Rapid growth, expansion, funding. In the weird year of 2020, none of that was obvious. COVID nearly threw a wrench in Lepaya’s oiled machine. “When the pandemic hit, we were just before closing our funding round”, remembers Janssen. “Sales slumped, investors were hesitant. It gave us some sleepless nights.”

‘We didn’t lose any revenue’

“Within the first days of the lockdown, we determined how we could address our customers’ problems. Within a week we decided to change our offering. Our classes went online free of cost. We weren’t cancelling anything.” That also meant many classes had to be re-written for an online environment. Lots of work, but it did get them lots of credits from their customers. “We offered solutions, we didn’t lose any revenue. That’s also what we were able to show to investors. That helped.”

Solutions at Rise

Scaling up rapidly as Lepaya does, requires reflection. That’s what Janssen recently got out of joining the Rise programme, organised by Techleap.nl. “It’s good to take time and ponder some key aspects of your business. Ask yourself how to scale, how to approach international go-to-markets. Take a step back and think things over.”

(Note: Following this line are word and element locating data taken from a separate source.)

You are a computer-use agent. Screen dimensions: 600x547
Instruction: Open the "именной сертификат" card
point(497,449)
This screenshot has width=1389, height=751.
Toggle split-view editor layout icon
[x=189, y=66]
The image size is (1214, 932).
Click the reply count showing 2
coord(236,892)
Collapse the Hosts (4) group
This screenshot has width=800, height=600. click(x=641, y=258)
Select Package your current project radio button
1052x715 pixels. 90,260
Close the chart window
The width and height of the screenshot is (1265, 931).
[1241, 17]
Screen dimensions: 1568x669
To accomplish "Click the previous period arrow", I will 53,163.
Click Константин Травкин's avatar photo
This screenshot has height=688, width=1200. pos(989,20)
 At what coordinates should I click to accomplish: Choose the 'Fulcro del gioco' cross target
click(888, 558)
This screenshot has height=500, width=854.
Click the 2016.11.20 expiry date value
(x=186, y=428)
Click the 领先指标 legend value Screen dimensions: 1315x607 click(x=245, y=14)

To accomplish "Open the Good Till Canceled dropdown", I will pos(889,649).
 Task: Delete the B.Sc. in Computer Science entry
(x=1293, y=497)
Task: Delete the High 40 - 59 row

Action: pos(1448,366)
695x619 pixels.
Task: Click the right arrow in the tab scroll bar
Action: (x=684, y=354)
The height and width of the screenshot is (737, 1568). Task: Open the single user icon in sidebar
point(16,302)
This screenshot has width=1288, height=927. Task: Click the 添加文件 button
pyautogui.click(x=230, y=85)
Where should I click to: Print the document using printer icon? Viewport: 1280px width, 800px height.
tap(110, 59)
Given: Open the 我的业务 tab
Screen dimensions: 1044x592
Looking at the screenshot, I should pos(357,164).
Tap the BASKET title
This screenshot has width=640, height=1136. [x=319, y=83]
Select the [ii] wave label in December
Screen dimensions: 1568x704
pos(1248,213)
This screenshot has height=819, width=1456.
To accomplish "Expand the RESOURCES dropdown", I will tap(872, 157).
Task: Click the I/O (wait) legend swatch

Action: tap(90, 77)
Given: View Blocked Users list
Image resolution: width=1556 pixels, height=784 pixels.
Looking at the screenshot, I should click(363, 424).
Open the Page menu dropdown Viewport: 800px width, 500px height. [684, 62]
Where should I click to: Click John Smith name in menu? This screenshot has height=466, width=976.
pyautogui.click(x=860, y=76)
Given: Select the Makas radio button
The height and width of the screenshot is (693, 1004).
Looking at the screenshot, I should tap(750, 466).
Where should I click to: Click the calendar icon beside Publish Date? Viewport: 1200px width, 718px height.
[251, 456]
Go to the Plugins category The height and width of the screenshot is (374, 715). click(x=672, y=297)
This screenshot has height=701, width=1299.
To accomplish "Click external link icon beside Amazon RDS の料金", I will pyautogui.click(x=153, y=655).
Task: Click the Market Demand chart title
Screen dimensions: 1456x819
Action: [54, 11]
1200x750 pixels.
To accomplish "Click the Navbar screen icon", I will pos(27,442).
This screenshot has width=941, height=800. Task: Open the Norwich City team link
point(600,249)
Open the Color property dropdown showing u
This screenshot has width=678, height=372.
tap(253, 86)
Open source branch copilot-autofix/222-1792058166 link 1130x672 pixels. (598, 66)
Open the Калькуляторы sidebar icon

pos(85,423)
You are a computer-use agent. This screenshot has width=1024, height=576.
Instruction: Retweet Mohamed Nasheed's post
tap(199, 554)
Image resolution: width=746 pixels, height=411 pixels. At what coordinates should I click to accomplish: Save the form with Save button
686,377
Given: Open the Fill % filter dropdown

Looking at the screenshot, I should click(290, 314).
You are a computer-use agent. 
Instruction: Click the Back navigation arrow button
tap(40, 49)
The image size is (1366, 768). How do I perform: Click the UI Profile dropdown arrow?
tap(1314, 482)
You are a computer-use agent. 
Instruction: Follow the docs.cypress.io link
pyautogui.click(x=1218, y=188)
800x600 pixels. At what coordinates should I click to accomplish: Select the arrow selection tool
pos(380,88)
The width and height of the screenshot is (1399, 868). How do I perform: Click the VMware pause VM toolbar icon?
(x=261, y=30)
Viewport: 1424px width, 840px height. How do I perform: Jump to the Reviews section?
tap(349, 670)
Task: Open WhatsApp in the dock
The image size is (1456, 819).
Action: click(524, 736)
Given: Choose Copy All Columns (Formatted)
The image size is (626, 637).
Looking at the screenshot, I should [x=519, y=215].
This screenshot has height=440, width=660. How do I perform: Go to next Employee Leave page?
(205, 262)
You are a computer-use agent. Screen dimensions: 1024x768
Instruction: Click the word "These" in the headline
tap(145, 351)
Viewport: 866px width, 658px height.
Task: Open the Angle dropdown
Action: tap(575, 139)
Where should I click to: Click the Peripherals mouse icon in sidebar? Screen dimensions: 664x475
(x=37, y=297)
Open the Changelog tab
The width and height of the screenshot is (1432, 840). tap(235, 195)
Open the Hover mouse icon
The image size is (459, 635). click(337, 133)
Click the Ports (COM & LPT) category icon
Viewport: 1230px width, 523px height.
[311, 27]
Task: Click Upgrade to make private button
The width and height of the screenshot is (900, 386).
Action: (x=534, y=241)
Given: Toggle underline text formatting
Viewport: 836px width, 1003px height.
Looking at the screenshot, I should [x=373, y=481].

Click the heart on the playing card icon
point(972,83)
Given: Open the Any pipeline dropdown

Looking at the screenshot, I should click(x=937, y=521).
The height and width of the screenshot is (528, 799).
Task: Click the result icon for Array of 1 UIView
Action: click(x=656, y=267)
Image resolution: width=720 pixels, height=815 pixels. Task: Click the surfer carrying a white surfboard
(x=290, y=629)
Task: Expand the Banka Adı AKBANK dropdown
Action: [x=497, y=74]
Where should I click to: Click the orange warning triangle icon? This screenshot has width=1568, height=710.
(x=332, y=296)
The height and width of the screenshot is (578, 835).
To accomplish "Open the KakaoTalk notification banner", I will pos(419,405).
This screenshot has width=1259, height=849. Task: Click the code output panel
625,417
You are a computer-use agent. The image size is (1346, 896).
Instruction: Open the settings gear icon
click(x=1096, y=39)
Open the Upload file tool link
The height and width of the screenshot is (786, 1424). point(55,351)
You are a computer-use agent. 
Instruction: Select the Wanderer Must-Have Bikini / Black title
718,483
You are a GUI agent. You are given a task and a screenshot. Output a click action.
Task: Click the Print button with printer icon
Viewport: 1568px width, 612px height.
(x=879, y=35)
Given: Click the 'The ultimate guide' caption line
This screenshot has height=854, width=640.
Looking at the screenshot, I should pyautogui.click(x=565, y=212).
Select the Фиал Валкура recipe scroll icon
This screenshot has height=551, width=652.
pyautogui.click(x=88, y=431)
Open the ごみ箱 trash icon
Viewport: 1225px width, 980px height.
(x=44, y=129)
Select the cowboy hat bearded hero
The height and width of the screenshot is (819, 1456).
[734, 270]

He also got the opportunity to share experiences and challenges with companies in similar growth stages, like Brenger, Fixico or Kaizo. Janssen: “You’re connecting with companies that are already doing really well. And Techleap.nl also brings in some big names, people that made it. The solutions they offered are very real.”

World is ready for Lepaya

An example: Janssen realised they are always serving two customers at the same time. “We learned that even though the end-users are the ones with our product in hands, the HR manager is paying the bills. They decide whether or not we’re scaling. That’s who we should focus on.” 

“The market has changed”, says Janssen. “The pandemic has accelerated what we have been doing for a while. Our customers now see that too. Eventually, we’ll return to the more physical way of teaching, but it will remain more online than before. Now we can offer the best value and have the most impact. In a way, COVID has prepared the world for Lepaya.”